「地球を守るために活動する人々にとって、世界はより安全な場所でなければなりません。彼らは時に、その活動のために自らの命を犠牲にする。[...]特に危険なのは、森林破壊や資源採掘、文化遺産やアイデンティティの喪失、大規模なアグリビジネスや開発プロジェクト(メガダムのようなクリーンエネルギーの生産を目的としたものも含む)に対抗する人たちです。」
ミシェル・バチェレ国連人権高等弁務官
人権擁護者(HRDs)は、私たちのコミュニティ、権利、天然資源、そして私たちが共有する地球を守っています。彼らはグリーン経済への公正な移行の不可欠なリーダーであり、無責任な事業運営に伴うリスクや損害について懸念を示すと同時に、持続可能な解決策を支持しています。しかし、HRDsは依然として、耐え難いリスクに直面しているのが現状です。2021年にビジネスと人権リソースセンターが追跡調査した615件の攻撃のうち、70%近くが気候、 土地、環境の権利の擁護者に対するものでした。
気候変動は人類にとって最大の脅威の一つであり、生命、水と衛生、食料、健康、住宅、自己決定、文化、開発など、私たちの権利に影響を及ぼします。ゼロ・カーボン経済への迅速な移行は、非常に緊急性の高い問題です。しかし、それは、安全で効果的な市民参加と、労働者やコミュニティと企業の協議を通じて、プロセス全体を通じて人権を尊重した公正なものでなければ、人々と地球にとって迅速かつ効果的なものとはなりません。
COP26は、各国政府が気候変動の危機を回避するために必要な緊急行動と、最も影響を受ける人々が救済を受けられるようにする義務をほとんど認識していないことを改めて示しました。COP26は、先住民のリーダーを含め、気候危機の影響を最も受ける人々が十分にアクセスできないとの批判が相次ぎ、人権をよりよく守る機会があまりにも多く失われてしまいました。

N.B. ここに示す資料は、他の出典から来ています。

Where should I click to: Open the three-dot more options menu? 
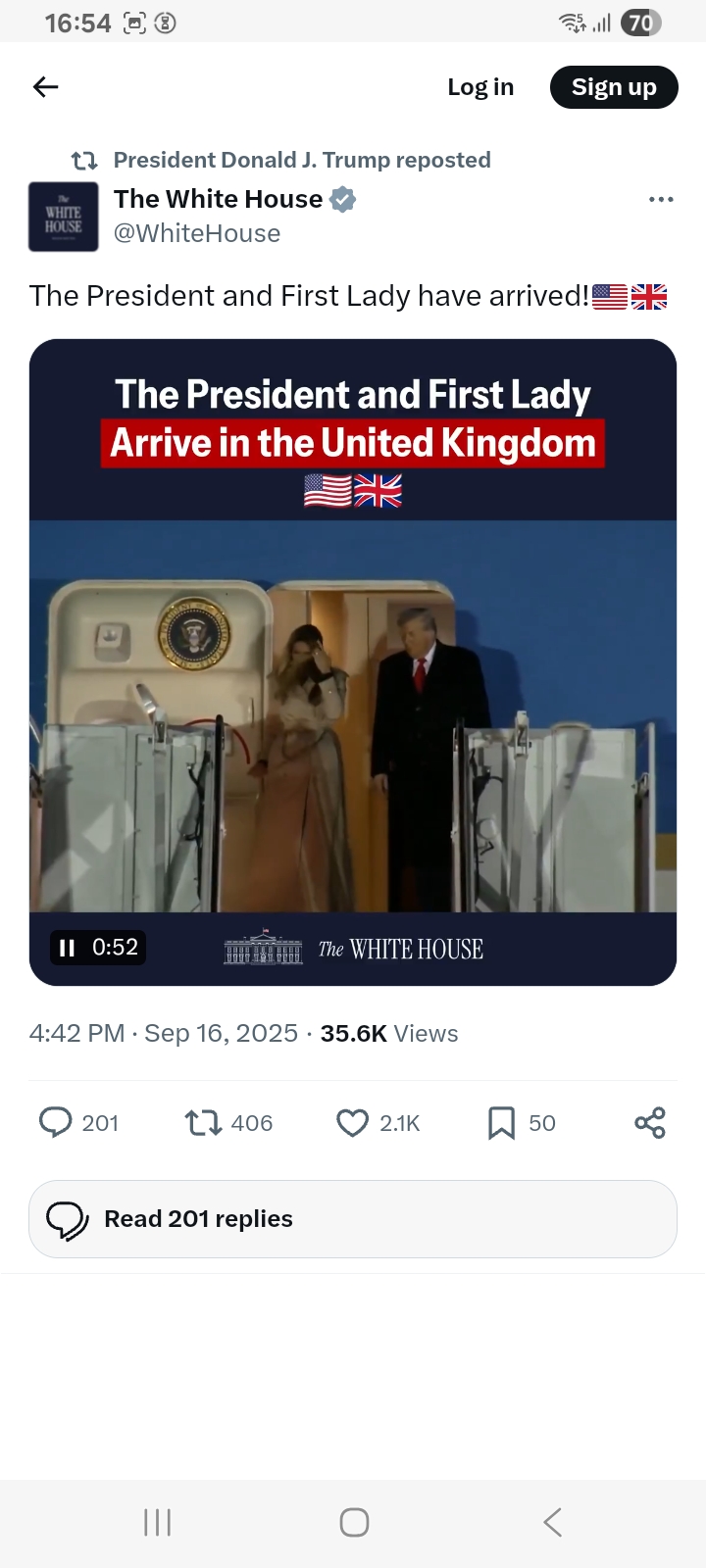(661, 200)
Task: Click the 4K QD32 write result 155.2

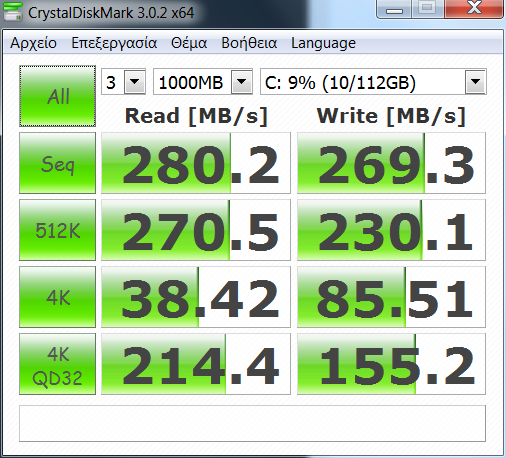Action: (391, 364)
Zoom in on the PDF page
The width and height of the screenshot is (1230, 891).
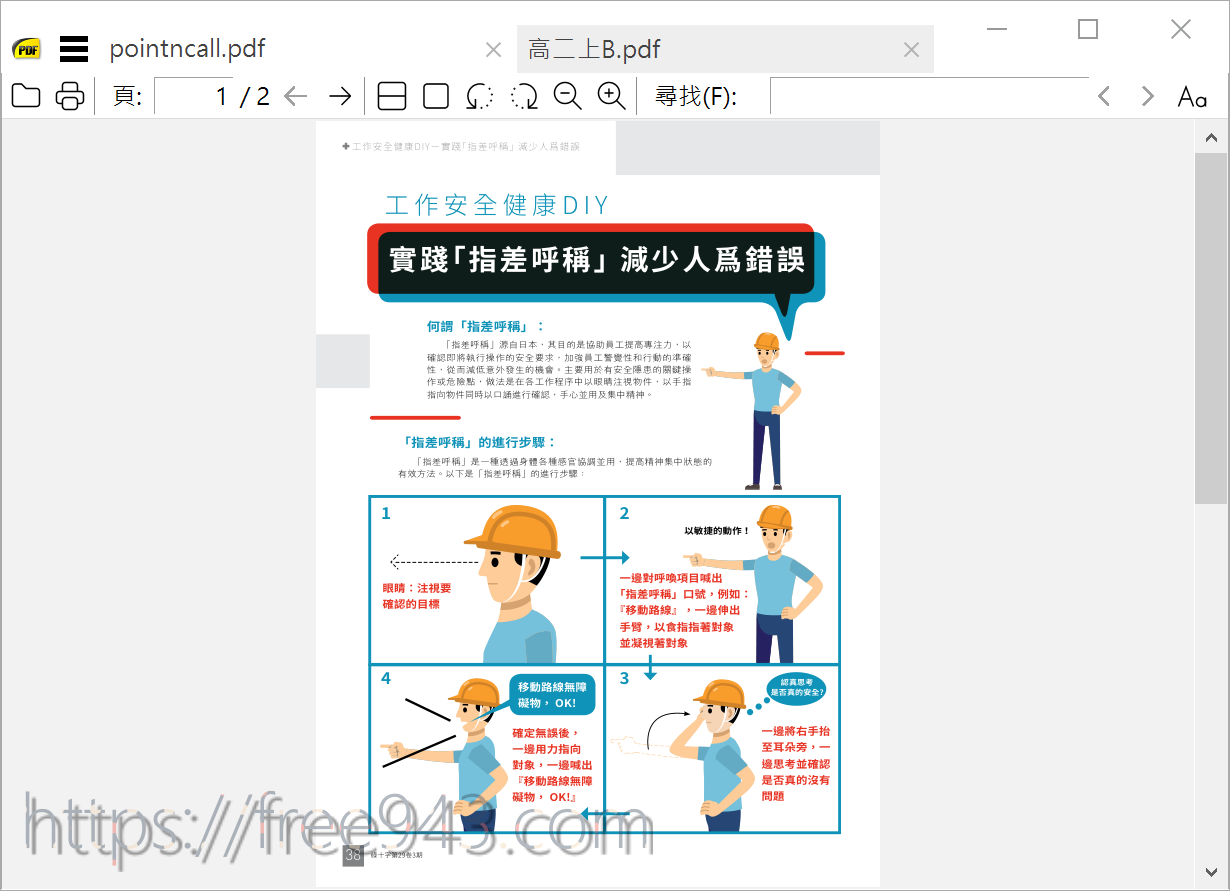(x=611, y=95)
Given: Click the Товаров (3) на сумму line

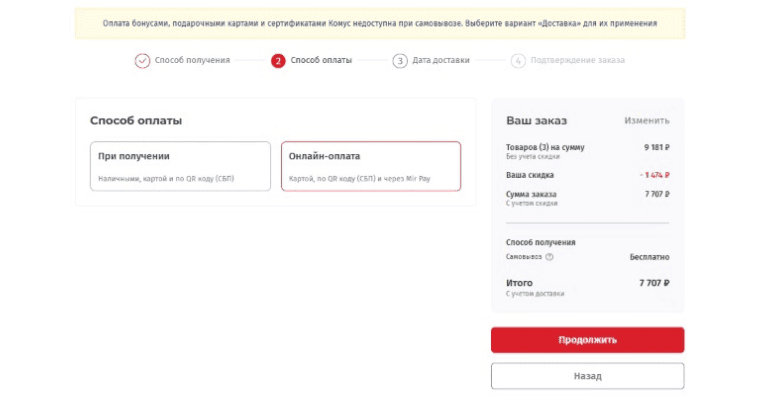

しかし、私たちのデータが明らかにするように、公正な移行を推進する人々は、グローバルな気候正義運動に不可欠であるにもかかわらず、政府、企業、その他の非国家主体によって、暴力、脅迫、中傷キャンペーン、司法上のハラスメントなどの標的となり、持続的な攻撃にさらされているのが現状です。2021年の攻撃は、世界のすべての地域とほぼすべてのビジネスセクターで発生し、中でも最も危険な5つのセクターは天然資源に関連していました。

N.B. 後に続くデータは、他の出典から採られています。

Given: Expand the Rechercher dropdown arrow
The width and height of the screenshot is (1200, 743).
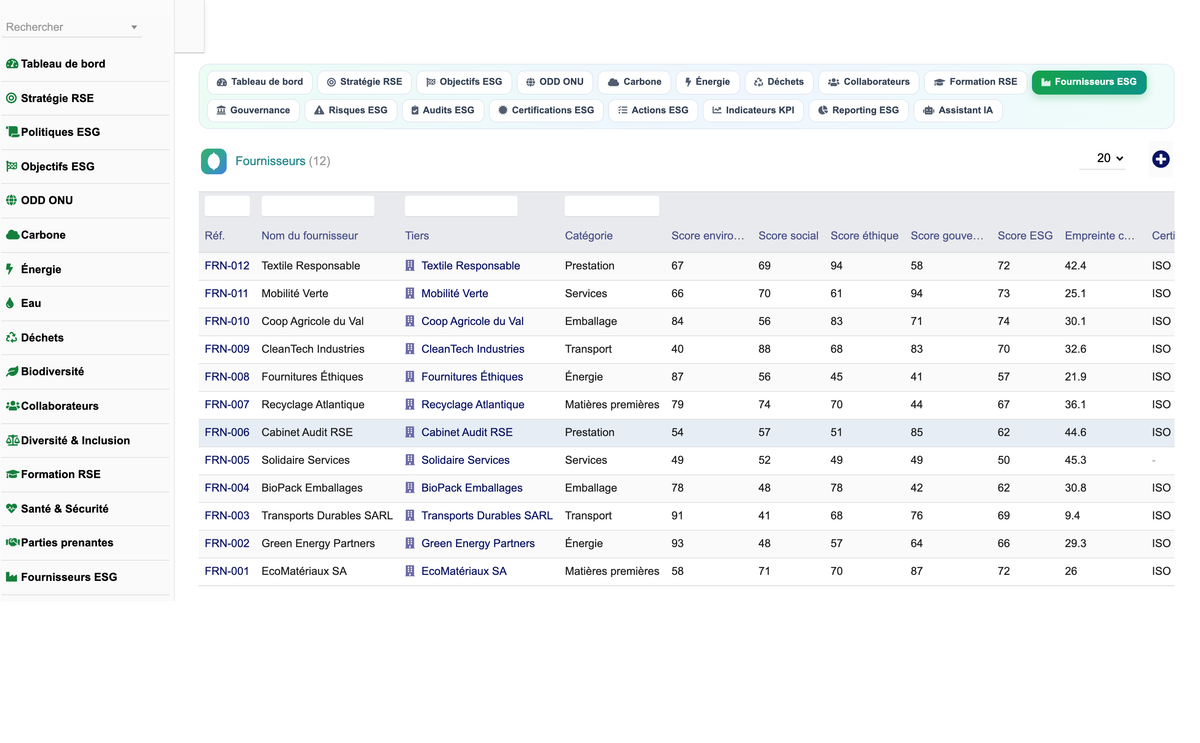Looking at the screenshot, I should (x=134, y=27).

同時に、人権デューディリジェンスの法律や規制が活発になり、投資機関が投資先企業の環境・社会・ガバナンス(ESG)パフォーマンスに注目するようになり、従業員が人権リスクや被害について懸念を表明するようになったことから、企業による人権尊重に対する圧力は高まっています。人権擁護者の権利と市民の自由を守ることは、ゼロカーボン経済への公正な移行と、より公平で持続可能な世界に向けた変革を推進するために不可欠です。今こそ、私たちの未来を守ろうと努力する人々をより良く守るための決定的な行動を起こすべき時です。